▶ THE PROBLEM: Render the listing, from the line containing "The width and height of the screenshot is (1456, 819)." through the end of the listing and nothing else, as a Markdown table with the columns "Row" and "Line", skipping blank lines. Leave the pictures out of the table.

** start DATA EXTRACT **

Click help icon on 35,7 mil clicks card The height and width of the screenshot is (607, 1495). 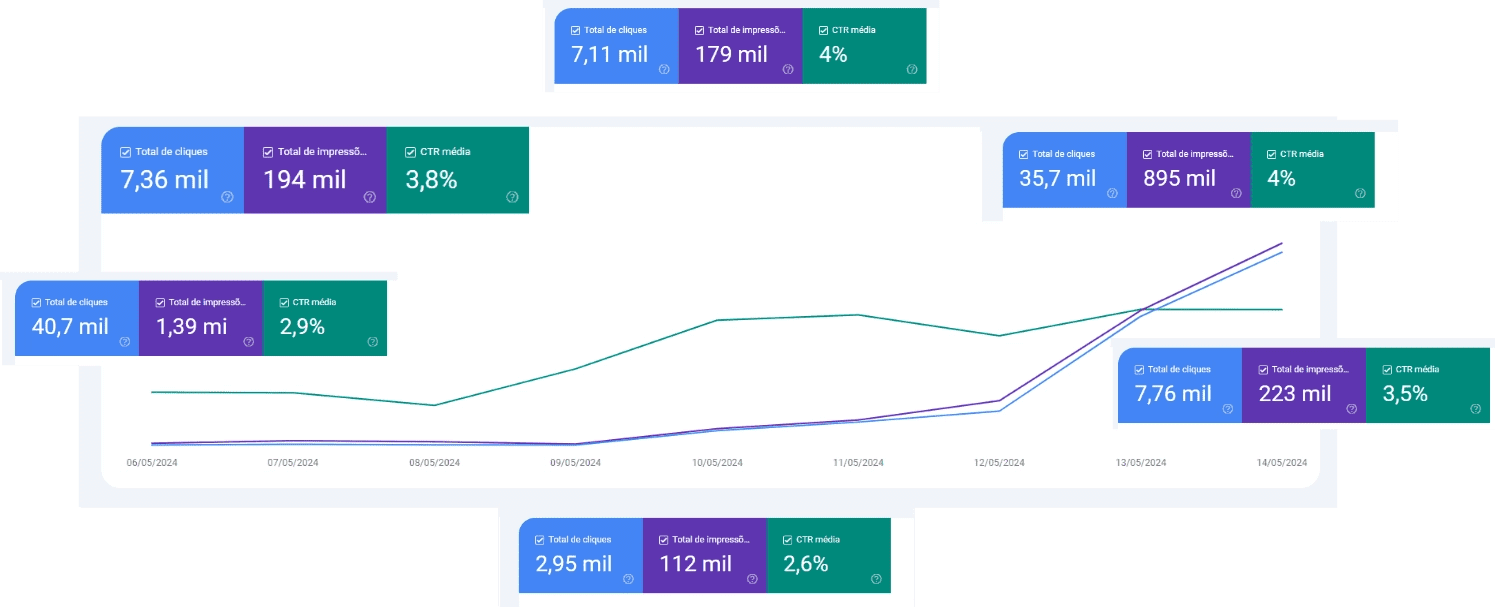tap(1112, 194)
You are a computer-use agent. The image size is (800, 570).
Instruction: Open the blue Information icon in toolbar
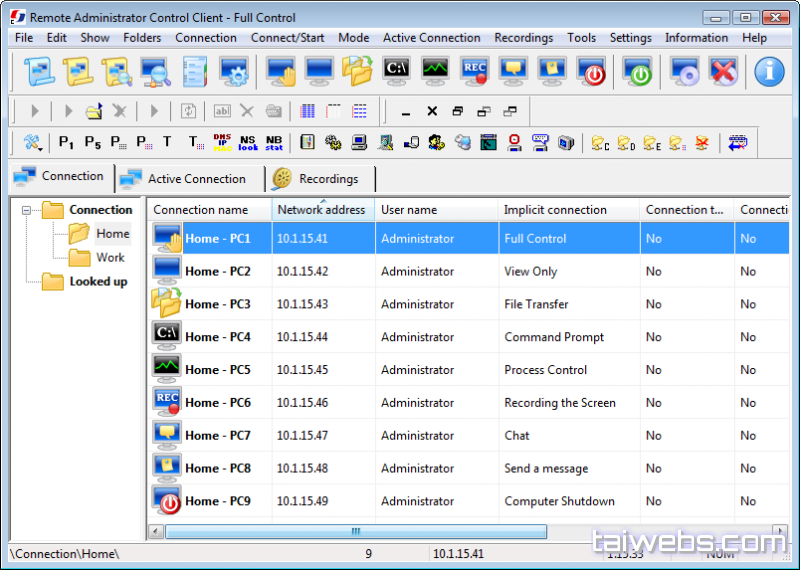coord(769,71)
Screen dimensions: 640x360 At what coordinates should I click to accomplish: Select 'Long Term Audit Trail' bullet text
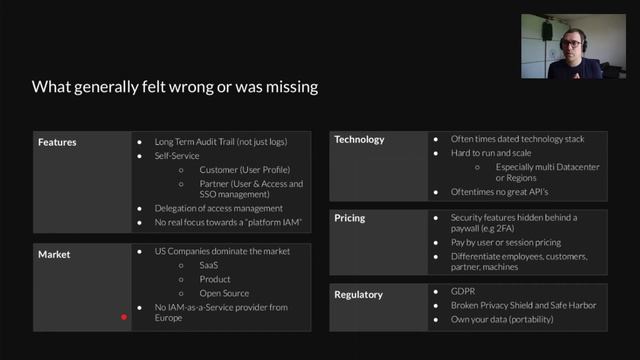pos(221,142)
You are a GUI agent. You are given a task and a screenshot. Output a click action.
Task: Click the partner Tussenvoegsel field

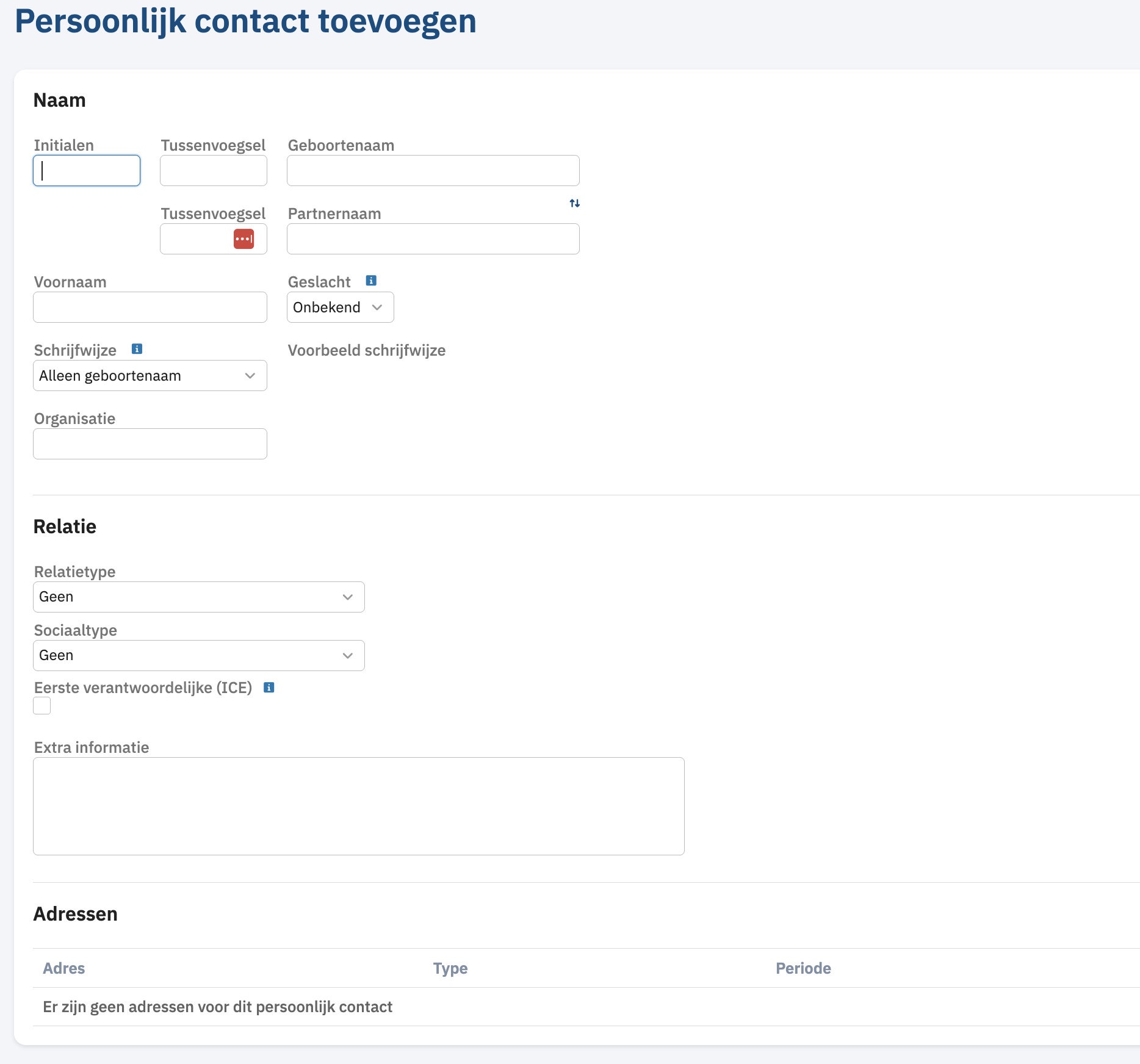tap(195, 239)
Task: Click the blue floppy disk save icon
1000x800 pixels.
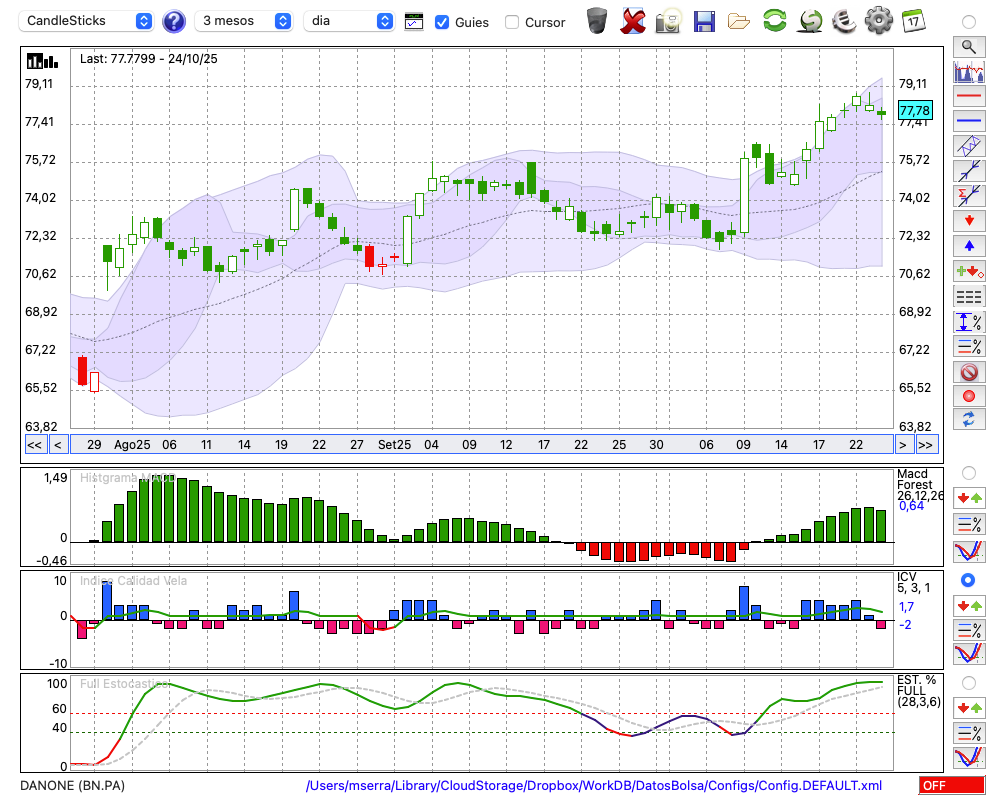Action: coord(704,20)
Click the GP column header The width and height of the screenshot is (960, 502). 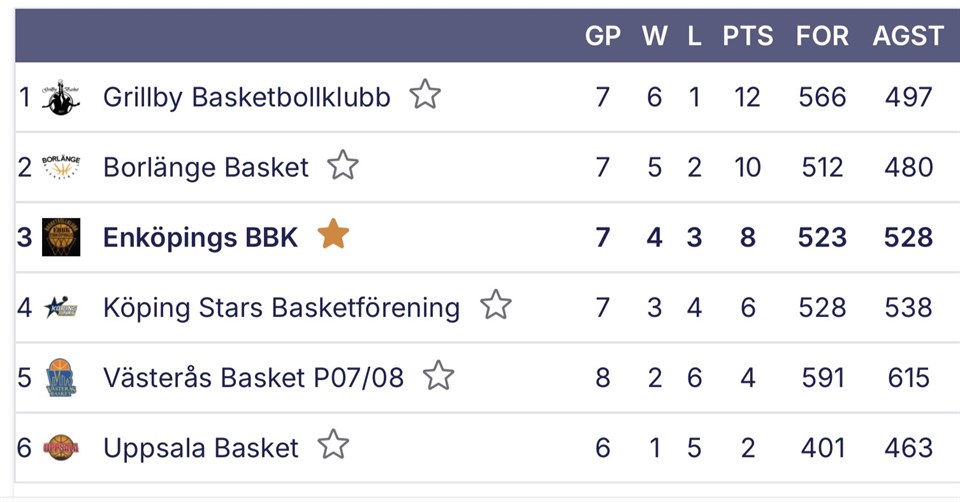click(603, 37)
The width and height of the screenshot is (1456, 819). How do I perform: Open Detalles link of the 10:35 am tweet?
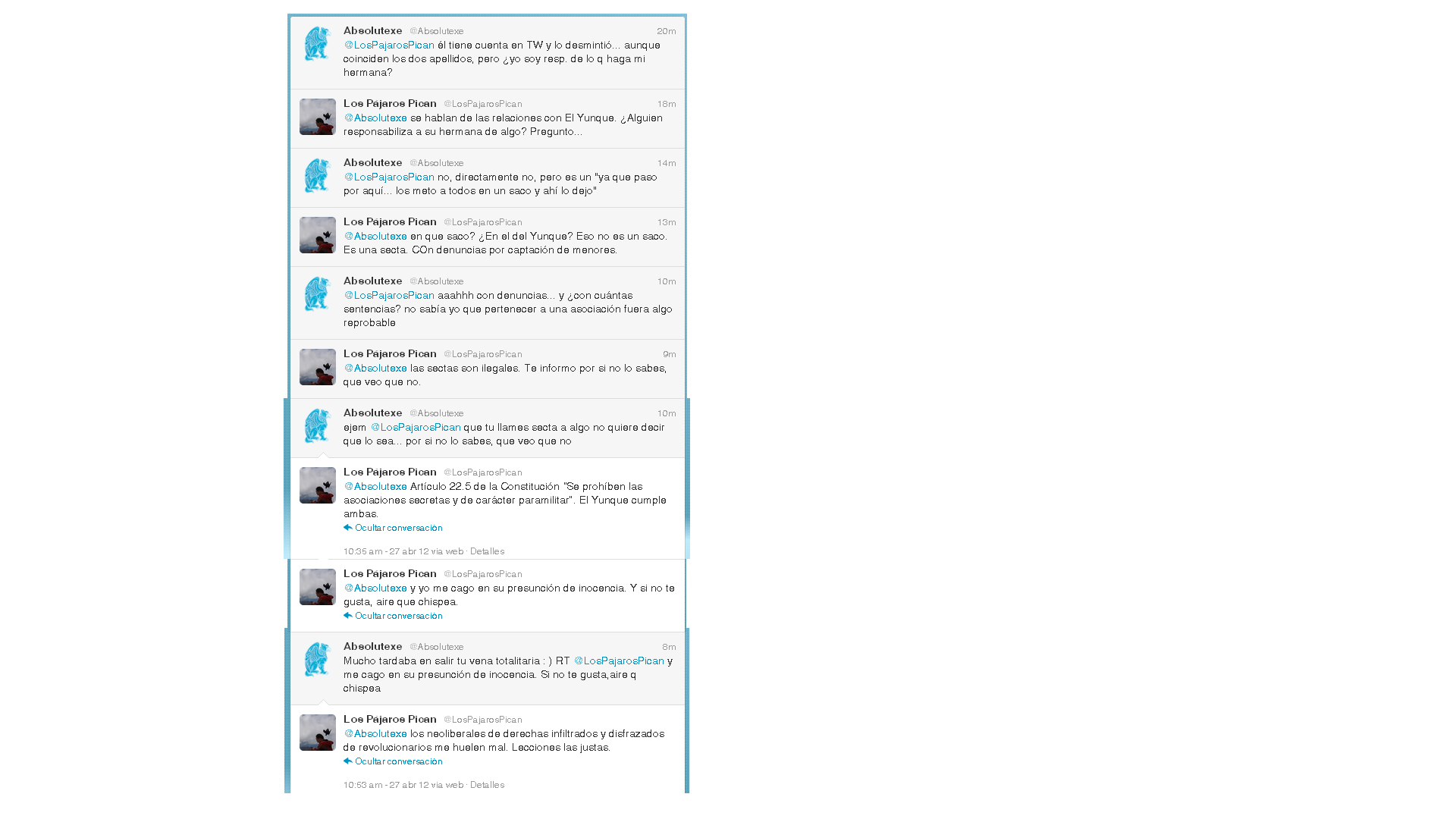pos(487,551)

** end DATA EXTRACT **

▶ ANSWER FOR THE TASK:
| Row | Line |
|---|---|
| 1 | The width and height of the screenshot is (1456, 819). How do I perform: Open Detalles link of the 10:35 am tweet? |
| 2 | pos(487,551) |